That's about all I have to offer at this time. Again, I refer interested parties to consult the RStudio website to explore the functions, features, and customization of RStudio.

General R tips

I believe there are two general perspectives when it comes to programming. One values efficient, compact, and elegant code. The other favors read-ability; can others, particularly those with less experience, decipher what was done and why? I imagine most folks with a computer engineering/computer science background tend to be the former. I am, clearly, of the latter perspective. Most of the scripts I produce, whether for the R course page or as templates/examples for specific clients must be readable. Therefore, what follows below are my own thoughts on good R scripting habits or good R user habits.

Generally, good habits when working in R – or any programming language – include commenting copiously. This is perhaps the most important thing – using comments to describe what was done and why in the script files. The script files are the backbone of any analysis project for me. Why was a gender variable recoded and what were the codes used? Why were two variables eliminated from analysis? Answering these types of questions with comments in the script as the script is being created allows me, or anyone, to review the script to replicate what was done and provides an explanation for why it was done. In the current research climate, one focus has been replication and reproduction of results. Documentation is the first key to allowing replication, or even reproduction, and comments in the script are invaluable. Comments also are very useful for writing up results; again if habitually commenting while working through the data analysis it will make writing up a manuscript later much easier.

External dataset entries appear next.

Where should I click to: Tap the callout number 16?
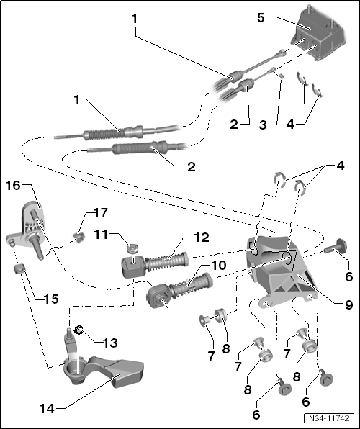pyautogui.click(x=14, y=186)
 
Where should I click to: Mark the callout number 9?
pyautogui.click(x=348, y=304)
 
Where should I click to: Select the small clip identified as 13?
pyautogui.click(x=80, y=332)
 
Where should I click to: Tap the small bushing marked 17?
pyautogui.click(x=81, y=235)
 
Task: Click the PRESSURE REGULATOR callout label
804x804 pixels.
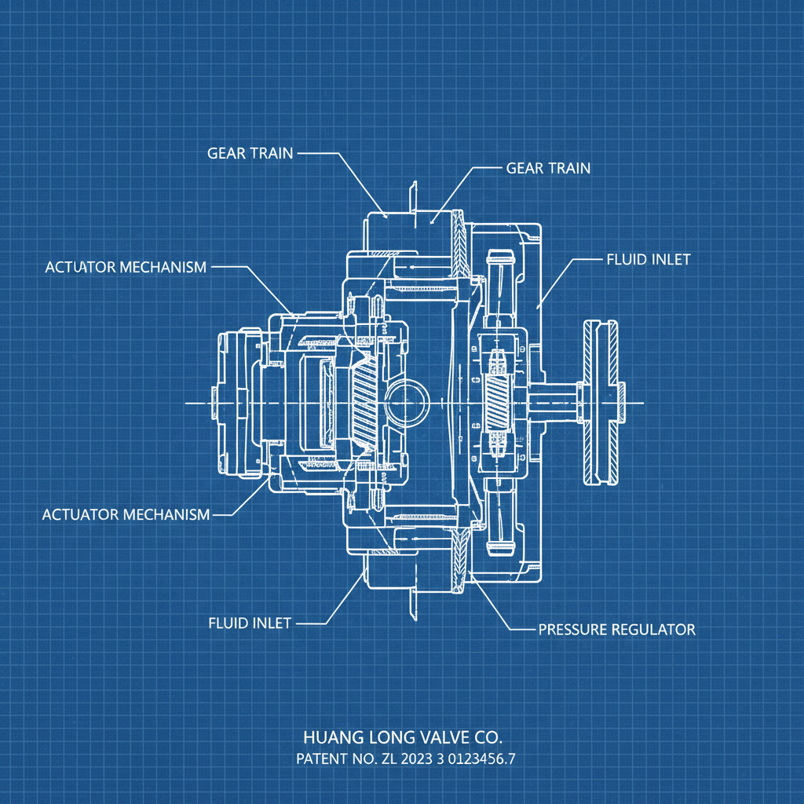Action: pos(616,629)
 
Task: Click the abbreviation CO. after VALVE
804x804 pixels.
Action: pos(487,738)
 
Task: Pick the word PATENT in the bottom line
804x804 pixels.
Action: pos(321,760)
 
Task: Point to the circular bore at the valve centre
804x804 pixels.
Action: pos(406,403)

Returning to the settings and specific spaces for tabs, it's generally good for readability sake to indent subsequent lines which are contained inside a set of parentheses or braces, such as:

for (i in 1:1000){
  if(x[i] >= 0){y[i] <- y[i] + 25}
  if(x[i] <  0){y[i] <- y[i] - 25}
  z[i] <- x[i] + y[i]
  }
 

As one becomes more familiar with R, it will become important to standardize the way one does certain things. For example, there are several ways to index or call a specific variable or column of a data frame. After learning all those ways, I would suggest settling on the one you find most comfortable and sticking with it in all subsequent scripts. Other general tips include trying to use recursion as much as possible. This can make the script hard to read but is much more efficient and efficiency is a good thing to strive for when writing script. Also, saving workspace objects (.RData) can consume a lot of space; so, I tend to avoid saving the workspace of a project and only saving the script – to save space on my machines. However, if I have conducted a resource-intensive operation, say an iterative imputation technique which took 20 minutes to complete, then I would certainly save the workspace and annotate the script to reflect that for later.

Lastly, it is important to note that many functions in R rely upon a random number generator to properly conduct random operations, e.g., 
rnorm(n = 1000, mean = 10, sd = 1.5)).

If replicability and/or reproducibility are needed, then one must 'set the seed'. Setting the seed at the beginning of a script allows randomized functions to return the exact same results. Setting the seed is done with the following: set.seed(12345678), with any numeric combination inside the parentheses. Obviously, the specific numeric combination used allows the same result to be produced, i.e., changing the seed number will produce differing results.